Depuis près de vingt ans, il cultive les amitiés à gauche, Jacques Attali, habitant de Neuilly, ou l'historien Jean-Michel Gaillard, aujourd'hui décédé. Il a connu cet ancien conseiller de Mitterrand à l'Elysée, par l'intermédiaire du producteur Jacques Kirsner, ancien trotskiste. C'est ce dernier qui produira le film qu'ils réaliseront ensemble - Gaillard en sera le scénariste - sur la vie de Georges Mandel dont Sarkozy avait écrit la biographie. Lorsque Gaillard mourra d'un cancer, Sarkozy lui rendra un bel hommage dans "le Journal du Dimanche". Il a aussi su séduire l'historien Max Gallo. Dans la sphère politique, Sarkozy a toujours entretenu à l'Assemblée nationale de bonnes relations avec Julien Dray, qui jugeait qu'"il aurait pu être gaucho car il conceptualise tout de suite", ou avec Malek Boutih, qui avait expliqué, avant de se faire taper sur les doigts par le PS, que Sarkozy "redonnait l'envie de la politique". Autre vieilles connaissances : Bernard Tapie et Jack Lang, que Brice Hortefeux, fidèle du nouveau chef de l'Etat, rencontre régulièrement.
"Quand on est fort, il faut ouvrir"
Aujourd'hui en charge du ministère de l'Immigration et de l'Identité nationale, Hortefeux a joué un rôle non négligeable dans la préparation des ralliements et d'éventuels renversements d'alliances.
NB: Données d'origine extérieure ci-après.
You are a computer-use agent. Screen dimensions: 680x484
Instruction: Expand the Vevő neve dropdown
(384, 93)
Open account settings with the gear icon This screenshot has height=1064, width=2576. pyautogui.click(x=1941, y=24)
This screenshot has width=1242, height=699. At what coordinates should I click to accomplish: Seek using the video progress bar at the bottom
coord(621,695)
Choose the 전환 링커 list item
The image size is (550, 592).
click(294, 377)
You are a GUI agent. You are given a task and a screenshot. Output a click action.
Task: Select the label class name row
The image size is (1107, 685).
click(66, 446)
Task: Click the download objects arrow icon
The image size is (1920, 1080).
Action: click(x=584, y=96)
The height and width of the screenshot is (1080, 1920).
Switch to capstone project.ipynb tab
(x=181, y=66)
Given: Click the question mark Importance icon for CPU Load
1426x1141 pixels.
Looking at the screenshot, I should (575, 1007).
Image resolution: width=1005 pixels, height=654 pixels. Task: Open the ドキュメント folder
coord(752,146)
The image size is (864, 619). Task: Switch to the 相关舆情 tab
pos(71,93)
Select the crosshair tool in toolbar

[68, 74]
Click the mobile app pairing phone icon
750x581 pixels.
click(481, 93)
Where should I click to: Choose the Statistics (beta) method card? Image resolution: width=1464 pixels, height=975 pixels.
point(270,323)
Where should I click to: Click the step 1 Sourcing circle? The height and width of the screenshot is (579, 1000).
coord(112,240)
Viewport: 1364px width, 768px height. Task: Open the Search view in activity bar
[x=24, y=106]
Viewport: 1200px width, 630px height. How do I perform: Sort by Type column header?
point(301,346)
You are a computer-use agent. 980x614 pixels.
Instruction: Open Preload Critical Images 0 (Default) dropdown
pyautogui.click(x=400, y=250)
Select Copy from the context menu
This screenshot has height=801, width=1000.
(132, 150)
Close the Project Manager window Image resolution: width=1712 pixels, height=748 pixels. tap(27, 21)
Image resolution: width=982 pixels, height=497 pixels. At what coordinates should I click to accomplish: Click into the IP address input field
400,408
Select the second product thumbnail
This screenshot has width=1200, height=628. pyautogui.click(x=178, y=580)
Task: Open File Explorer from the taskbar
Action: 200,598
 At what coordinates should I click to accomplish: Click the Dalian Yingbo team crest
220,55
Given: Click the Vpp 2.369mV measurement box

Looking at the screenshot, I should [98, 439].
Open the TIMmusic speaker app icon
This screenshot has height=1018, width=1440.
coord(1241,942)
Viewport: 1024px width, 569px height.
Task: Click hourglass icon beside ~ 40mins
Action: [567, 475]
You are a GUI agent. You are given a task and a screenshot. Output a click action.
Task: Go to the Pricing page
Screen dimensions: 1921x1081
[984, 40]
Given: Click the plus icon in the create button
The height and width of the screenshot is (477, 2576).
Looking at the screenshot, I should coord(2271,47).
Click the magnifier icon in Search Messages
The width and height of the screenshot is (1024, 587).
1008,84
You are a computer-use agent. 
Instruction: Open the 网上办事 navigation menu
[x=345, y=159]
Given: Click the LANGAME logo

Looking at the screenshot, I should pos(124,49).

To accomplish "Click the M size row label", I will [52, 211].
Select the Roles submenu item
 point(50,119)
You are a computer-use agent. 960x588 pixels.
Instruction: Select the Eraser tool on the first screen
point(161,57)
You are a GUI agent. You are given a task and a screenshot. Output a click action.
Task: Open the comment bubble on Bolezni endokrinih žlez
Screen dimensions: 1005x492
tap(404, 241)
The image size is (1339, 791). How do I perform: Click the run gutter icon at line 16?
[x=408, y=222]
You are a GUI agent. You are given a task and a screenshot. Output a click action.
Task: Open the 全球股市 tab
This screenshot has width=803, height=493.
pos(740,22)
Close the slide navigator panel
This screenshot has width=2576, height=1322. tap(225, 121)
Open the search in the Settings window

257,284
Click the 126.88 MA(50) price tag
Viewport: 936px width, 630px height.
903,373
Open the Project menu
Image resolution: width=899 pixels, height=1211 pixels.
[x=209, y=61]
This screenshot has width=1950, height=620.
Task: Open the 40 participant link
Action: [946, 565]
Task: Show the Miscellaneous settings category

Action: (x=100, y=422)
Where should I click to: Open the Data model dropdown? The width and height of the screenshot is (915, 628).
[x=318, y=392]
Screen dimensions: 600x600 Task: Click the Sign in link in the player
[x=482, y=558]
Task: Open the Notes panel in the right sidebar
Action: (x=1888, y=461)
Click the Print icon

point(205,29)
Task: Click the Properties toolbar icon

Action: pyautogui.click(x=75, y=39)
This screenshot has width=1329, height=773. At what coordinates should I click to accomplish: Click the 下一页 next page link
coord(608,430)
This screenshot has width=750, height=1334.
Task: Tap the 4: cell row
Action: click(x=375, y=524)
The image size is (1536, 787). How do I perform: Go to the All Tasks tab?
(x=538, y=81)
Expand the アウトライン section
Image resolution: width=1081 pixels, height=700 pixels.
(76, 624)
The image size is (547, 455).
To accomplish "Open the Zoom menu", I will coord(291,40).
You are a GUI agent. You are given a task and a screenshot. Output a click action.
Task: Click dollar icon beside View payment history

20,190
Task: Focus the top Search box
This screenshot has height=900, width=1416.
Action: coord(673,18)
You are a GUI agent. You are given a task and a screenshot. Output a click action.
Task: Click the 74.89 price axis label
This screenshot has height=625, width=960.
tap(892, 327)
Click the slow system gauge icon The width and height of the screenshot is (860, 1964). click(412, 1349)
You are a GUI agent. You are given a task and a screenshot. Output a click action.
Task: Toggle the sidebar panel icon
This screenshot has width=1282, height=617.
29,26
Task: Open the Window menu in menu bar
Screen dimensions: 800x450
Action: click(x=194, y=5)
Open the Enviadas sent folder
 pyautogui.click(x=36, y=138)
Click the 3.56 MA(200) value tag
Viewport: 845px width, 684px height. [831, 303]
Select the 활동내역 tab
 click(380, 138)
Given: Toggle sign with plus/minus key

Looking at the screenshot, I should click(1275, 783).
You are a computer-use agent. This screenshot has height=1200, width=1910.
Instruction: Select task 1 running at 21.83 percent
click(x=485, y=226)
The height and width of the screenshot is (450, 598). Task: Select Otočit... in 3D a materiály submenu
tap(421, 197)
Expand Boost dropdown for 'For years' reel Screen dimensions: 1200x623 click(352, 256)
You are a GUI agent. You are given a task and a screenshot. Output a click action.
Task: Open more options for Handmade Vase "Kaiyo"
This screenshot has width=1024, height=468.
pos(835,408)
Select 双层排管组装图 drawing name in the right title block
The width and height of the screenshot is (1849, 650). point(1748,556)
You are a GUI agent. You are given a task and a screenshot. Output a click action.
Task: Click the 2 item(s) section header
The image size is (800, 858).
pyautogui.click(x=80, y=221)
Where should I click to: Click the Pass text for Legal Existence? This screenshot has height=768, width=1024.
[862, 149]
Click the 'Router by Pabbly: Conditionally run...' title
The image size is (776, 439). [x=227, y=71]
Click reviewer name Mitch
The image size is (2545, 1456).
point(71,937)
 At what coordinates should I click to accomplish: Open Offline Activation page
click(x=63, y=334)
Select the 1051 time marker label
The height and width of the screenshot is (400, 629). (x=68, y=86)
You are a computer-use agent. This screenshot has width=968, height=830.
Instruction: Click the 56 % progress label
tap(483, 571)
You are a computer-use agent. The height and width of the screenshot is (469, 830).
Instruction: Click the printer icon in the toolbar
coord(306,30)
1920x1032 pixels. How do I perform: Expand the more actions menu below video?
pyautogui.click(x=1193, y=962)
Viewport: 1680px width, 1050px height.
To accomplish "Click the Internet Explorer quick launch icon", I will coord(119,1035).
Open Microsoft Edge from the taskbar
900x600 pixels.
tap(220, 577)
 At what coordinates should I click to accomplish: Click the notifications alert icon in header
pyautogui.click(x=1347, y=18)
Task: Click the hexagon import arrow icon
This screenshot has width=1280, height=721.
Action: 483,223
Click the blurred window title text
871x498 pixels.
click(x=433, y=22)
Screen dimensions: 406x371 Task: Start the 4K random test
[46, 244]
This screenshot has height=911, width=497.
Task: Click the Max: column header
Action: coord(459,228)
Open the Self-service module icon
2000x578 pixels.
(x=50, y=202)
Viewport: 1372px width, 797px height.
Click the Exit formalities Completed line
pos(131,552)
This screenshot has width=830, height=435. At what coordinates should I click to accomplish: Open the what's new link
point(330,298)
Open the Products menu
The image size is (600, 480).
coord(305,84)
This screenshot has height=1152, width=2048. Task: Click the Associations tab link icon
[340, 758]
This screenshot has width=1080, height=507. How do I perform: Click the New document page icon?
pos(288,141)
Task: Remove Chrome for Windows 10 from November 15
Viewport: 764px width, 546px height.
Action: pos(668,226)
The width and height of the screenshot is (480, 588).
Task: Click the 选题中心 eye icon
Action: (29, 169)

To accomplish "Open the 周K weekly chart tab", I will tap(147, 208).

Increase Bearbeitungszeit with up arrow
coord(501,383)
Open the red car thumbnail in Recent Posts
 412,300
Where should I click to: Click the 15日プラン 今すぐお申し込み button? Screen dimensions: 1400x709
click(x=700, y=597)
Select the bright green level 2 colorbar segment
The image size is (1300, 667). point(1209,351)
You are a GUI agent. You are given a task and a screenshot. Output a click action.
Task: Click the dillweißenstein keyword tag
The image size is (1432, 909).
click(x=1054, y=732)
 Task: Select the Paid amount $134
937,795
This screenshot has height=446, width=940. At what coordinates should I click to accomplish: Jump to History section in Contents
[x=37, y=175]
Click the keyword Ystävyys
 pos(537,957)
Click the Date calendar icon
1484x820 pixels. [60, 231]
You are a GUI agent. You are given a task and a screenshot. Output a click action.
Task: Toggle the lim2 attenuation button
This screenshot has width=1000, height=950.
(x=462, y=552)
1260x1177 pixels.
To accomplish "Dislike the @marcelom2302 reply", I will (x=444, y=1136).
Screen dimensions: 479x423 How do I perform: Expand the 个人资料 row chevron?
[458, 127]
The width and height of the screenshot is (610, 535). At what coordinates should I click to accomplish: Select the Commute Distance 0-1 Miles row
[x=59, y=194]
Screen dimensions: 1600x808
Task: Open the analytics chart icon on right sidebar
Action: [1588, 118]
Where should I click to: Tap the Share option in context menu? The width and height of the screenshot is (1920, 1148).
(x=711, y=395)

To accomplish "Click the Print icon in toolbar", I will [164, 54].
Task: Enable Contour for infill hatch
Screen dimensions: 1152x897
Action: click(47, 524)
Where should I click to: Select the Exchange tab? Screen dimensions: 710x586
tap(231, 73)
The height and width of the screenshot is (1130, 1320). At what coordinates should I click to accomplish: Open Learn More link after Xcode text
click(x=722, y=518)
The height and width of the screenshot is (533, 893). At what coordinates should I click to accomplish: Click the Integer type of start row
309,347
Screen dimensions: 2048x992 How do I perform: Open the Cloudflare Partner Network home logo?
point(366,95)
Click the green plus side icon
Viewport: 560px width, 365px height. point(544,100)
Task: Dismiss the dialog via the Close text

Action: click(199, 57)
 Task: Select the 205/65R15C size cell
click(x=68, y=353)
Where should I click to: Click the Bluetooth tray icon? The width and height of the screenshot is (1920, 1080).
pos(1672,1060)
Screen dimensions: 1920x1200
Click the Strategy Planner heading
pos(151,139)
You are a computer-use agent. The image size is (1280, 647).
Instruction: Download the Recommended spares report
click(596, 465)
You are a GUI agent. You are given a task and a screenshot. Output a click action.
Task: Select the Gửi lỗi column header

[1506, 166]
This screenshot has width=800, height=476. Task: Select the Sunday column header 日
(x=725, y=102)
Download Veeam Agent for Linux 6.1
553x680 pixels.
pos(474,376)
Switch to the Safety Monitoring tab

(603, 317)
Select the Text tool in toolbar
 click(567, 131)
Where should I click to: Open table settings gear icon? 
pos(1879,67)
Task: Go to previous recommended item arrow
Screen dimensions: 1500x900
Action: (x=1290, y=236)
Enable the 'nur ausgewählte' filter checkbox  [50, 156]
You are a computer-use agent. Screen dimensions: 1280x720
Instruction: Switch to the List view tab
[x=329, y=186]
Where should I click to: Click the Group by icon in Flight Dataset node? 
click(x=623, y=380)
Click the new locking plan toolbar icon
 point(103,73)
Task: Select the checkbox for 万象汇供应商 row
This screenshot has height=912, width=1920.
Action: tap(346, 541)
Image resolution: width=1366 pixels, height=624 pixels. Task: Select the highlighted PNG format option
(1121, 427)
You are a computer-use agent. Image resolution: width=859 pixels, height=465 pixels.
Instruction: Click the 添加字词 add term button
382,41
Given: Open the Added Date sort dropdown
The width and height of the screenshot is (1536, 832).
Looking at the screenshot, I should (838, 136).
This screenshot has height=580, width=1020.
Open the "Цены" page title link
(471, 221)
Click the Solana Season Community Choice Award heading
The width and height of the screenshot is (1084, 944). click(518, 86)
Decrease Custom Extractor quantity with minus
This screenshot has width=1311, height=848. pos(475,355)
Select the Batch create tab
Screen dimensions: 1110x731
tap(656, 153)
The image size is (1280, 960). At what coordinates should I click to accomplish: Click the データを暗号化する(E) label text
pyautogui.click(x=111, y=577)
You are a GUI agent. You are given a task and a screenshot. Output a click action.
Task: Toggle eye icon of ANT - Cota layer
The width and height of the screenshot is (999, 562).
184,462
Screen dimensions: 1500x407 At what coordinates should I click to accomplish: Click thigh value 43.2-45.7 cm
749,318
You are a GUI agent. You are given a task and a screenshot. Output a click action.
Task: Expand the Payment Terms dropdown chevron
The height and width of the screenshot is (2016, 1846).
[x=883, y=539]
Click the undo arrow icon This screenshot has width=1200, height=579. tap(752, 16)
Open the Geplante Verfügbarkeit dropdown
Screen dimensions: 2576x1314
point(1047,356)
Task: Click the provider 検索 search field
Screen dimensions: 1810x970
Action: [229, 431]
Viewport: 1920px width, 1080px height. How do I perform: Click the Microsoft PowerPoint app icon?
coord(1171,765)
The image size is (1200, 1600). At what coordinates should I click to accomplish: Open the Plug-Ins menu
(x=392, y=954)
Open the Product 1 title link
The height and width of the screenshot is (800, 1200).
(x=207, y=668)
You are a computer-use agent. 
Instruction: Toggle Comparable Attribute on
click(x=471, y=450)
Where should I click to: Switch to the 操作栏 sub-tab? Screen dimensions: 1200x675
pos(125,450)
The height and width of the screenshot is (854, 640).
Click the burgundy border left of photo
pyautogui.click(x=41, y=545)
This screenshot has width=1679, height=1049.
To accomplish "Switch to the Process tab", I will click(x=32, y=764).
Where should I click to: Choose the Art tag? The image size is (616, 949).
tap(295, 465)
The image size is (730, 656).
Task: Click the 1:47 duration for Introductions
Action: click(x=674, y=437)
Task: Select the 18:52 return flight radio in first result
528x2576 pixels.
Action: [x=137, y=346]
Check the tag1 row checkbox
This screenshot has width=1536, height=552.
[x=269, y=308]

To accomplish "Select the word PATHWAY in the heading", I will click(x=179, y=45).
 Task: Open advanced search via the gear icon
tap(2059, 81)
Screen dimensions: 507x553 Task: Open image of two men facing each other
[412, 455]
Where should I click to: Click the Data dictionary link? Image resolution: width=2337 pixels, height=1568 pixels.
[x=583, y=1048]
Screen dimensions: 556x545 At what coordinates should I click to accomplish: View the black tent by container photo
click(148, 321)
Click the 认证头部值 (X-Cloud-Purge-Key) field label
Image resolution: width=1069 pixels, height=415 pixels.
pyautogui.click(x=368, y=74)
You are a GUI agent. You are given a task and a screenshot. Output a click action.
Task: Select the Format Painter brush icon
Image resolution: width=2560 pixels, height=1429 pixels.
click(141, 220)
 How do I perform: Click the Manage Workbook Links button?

C'est lui qui avait lancé voici plus d'un an la Diagonale, club de sarkozystes de gauche, organisateur de tables rondes auxquelles ont participé Jean-Marie Bockel, député-maire socialiste de Mulhouse, le producteur Marin Karmitz ou Richard Descoings, ancien conseiller de Jack Lang et directeur de Sciences-Po. C'est Hortefeux qui prépare, avec la complicité de son voisin régional l'ancien ministre Michel Charasse, la venue en Auvergne du candidat Sarkozy entre les deux tours. Charasse, poids lourd de la mitterrandie - encore un - réservera à Sarkozy, le 27 avril, un accueil républicain remarqué dans sa mairie de Puy-Guillaume, destiné, dit Hortefeux, à "stopper la diabolisation" . Le nouveau président de la République en est depuis toujours "génétiquement convaincu", selon son ami Brice Hortefeux : "Quand on est fort, il faut ouvrir". Notamment pour couper court aux inévitables critiques sur l'omnipotence d'un Etat-UMP. Ouvrir à gauche donc, mais aussi aux chiraco-juppéistes et aux centristes, comme l'ont fait avant lui Giscard ou Mitterrand et, rupture oblige, comme ne l'avait pas fait Chirac avec les balladuriens. Mais, à en croire ses proches, les motivations de Sarkozy ne seraient pas purement politiques. On aurait tort, selon eux, de sous-estimer l'effet qu'a produit le "tout-sauf-Sarko" sur l'intéressé. "Pourquoi tant de haine ?" , at-il répété en fin de campagne.
Le nouveau monarque veut aussi être aimé ....
Parallèlement à la constitution du gouvernement et à ses ralliements spectaculaires, Sarkozy, entre deux joggings, s'attaque donc aussi aux partis de gauche. Son objectif est clair : déstabiliser un peu plus la gauche avant les législatives, bien sûr, dynamiter le Parti socialiste, notamment en cherchant, grâce aux manoeuvres de Bernard Tapie, à le couper du PRG, son allié traditionnel. Mais surtout écraser Bayrou, ce Bayrou qui a tenté de le tuer et qui l'a assimilé au CAC 40. En attirant à lui des hommes et femmes de gauche, en chassant sur les terres radicales, il veut l'asphyxier. Sarkozy veut "lui faire la peau", dixit un proche. Le "grand parti du centre" annoncé à sons de trompe par François Bayrou ? Sarkozy l'imagine volontiers, comme l'ont pronostiqué certains instituts de sondage, réduit à quatre ou cinq députés... Jeudi 17 mai, dans la matinée, Jack Lang, lui aussi, a rencontré le nouveau président de la République. L'ex-porte parole de Ségolène Royal s'est rendu à l'Elysée en tant que "porte-parole" du Pas-de-Calais... "Une visite technique qui n'avait aucune connotation politique", a déclaré l'ancien ministre de la Culture de François Mitterrand. Peut-être. Mais après les législatives... Un mitterrandiste de plus au tableau de chasse de Nicolas Sarkozy ? Pourquoi pas ? C'est le syndrome de l'enfant boulimique : Nicolas les veut tous.